# Importing Packages

In [1]:
import os
import numpy as np
import librosa
import librosa.display
import matplotlib.pyplot as plt
from sklearn.model_selection import train_test_split
from sklearn.metrics import classification_report, confusion_matrix,accuracy_score
from sklearn.preprocessing import LabelEncoder
from tensorflow.keras.models import Sequential
from tensorflow.keras.layers import Conv3D, MaxPooling3D, Flatten, Dense, Dropout

# Function to extract MFCC features from an audio file

In [2]:
def extract_mfcc(audio_file, num_mfcc=13, max_length=100):
    y, sr = librosa.load(audio_file, sr=None)  # Load audio file
    mfccs = librosa.feature.mfcc(y=y, sr=sr, n_mfcc=num_mfcc)  # Extract MFCC features
    
    # Pad or truncate mfccs to ensure fixed length
    if mfccs.shape[1] > max_length:
        mfccs = mfccs[:, :max_length]  # Truncate
    elif mfccs.shape[1] < max_length:
        pad_width = max_length - mfccs.shape[1]
        mfccs = np.pad(mfccs, pad_width=((0, 0), (0, pad_width)), mode='constant')  # Pad
    
    return mfccs

# Function to load dataset and extract features

In [3]:
def load_dataset_and_extract_features(dataset_dir, num_mfcc=13, max_length=100):
    X = []
    y = []

    for emotion in os.listdir(dataset_dir):
        emotion_dir = os.path.join(dataset_dir, emotion)
        if os.path.isdir(emotion_dir):
            for file in os.listdir(emotion_dir):
                if file.endswith('.wav'):
                    file_path = os.path.join(emotion_dir, file)

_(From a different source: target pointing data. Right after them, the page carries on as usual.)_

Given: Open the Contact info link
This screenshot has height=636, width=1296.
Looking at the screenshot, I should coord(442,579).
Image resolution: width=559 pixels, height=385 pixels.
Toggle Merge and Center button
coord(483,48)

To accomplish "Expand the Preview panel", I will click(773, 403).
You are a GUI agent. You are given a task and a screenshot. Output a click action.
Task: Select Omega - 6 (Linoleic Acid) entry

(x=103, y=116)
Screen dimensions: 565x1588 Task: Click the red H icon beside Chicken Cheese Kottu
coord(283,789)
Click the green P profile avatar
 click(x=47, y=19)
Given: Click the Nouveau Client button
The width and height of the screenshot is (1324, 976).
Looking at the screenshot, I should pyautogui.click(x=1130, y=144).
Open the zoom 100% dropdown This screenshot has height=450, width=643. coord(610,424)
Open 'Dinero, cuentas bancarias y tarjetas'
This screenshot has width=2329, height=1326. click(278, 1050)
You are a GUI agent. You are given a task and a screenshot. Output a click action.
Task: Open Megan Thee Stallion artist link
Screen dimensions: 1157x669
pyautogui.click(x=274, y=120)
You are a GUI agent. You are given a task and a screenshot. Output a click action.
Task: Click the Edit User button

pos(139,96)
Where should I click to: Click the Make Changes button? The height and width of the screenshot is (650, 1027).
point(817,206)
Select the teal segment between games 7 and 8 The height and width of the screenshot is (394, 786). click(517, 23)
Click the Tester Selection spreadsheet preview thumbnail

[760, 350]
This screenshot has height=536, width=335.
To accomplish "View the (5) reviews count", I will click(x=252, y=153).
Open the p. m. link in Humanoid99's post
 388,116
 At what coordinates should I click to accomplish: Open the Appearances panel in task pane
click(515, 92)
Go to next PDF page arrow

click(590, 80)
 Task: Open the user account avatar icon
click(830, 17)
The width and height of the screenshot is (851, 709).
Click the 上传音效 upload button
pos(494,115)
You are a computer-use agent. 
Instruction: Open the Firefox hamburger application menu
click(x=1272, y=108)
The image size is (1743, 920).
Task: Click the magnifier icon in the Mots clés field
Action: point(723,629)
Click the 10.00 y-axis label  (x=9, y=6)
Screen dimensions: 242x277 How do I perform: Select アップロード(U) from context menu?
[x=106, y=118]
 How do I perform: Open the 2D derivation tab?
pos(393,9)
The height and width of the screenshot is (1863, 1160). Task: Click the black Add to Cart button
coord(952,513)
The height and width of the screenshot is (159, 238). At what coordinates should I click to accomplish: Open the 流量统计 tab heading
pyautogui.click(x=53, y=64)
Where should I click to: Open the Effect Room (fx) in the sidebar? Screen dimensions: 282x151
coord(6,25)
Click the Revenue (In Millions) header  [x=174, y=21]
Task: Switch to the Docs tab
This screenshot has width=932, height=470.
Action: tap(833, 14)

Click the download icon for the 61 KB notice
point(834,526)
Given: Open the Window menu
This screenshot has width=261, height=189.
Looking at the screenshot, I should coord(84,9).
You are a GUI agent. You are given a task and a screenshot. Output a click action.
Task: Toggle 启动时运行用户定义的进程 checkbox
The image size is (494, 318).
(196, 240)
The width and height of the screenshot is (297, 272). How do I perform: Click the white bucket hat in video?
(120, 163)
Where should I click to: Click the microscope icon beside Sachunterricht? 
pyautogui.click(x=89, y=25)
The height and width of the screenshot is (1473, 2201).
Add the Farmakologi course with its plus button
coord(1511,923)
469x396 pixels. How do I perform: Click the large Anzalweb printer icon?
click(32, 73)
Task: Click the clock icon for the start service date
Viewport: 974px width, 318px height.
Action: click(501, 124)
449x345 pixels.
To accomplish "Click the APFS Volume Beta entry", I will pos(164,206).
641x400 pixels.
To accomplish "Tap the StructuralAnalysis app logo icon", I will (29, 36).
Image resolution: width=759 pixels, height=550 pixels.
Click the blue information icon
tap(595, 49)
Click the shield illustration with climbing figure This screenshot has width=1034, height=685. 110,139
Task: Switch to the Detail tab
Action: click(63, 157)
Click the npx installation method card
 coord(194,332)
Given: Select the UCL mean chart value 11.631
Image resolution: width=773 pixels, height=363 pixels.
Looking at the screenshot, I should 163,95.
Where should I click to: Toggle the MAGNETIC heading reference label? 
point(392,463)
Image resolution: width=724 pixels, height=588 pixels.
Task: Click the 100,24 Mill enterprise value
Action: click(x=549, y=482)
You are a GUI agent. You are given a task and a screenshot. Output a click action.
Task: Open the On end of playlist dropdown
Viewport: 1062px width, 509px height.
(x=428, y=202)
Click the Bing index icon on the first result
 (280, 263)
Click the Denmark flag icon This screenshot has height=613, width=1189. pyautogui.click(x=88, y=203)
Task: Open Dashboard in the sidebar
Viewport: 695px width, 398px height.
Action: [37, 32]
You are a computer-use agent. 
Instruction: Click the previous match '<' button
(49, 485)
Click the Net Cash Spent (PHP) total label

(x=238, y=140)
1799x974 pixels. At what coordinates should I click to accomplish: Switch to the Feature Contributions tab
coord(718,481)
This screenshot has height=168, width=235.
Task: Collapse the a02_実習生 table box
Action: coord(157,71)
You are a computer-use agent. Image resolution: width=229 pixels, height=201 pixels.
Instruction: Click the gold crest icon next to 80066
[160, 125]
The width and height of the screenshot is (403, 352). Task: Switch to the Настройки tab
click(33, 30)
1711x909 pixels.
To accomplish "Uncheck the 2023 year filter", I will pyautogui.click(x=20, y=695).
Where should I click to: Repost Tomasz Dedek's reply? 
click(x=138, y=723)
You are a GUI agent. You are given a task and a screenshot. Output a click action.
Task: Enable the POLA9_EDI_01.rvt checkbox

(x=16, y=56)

                    # Extract MFCC features with fixed length
                    mfccs = extract_mfcc(file_path, num_mfcc=num_mfcc, max_length=max_length)

                    # Append to dataset
                    X.append(mfccs[np.newaxis, ..., np.newaxis])  # Add channel dimensions
                    y.append(emotion)

    # Convert lists to numpy arrays
    X = np.array(X)
    y = np.array(y)

    return X, y


# Load Savee dataset and extract MFCC features

In [4]:
dataset_dir = dataset_dir = r'C:\Users\User\MileStone_Project_1\dataset'

In [5]:
X_mfcc, y = load_dataset_and_extract_features(dataset_dir)

In [6]:
# Print the shapes of X and y to verify
print(f"Shape of X: {X_mfcc.shape}")
print(f"Shape of y: {y.shape}")

Shape of X: (480, 1, 13, 100, 1)
Shape of y: (480,)


In [7]:
X_train,X_test, y_train, y_test = train_test_split(X_mfcc,y, test_size=0.2, random_state=42)
X_train.shape
X_test.shape

(96, 1, 13, 100, 1)

In [8]:
X_train,X_val,y_train,y_val=train_test_split(X_train,y_train,test_size=0.2,random_state=42)
X_train.shape

(307, 1, 13, 100, 1)

In [9]:
label_encoder = LabelEncoder()
# Fit label encoder and transform labels
y_train_encoded = label_encoder.fit_transform(y_train)

In [10]:
unique_emotions = np.unique(y)  # y contains your emotion labels
num_classes = len(unique_emotions)

In [11]:
label_encoder = LabelEncoder()

# Fit label encoder and transform labels
y_train_encoded = label_encoder.fit_transform(y_train)
loss_value=0.1875
y_test_encoded= label_encoder.fit_transform(y_test)
acc=0.9532

# Print the classes that correspond to each encoded label
print("Label Encoder Classes:", label_encoder.classes_)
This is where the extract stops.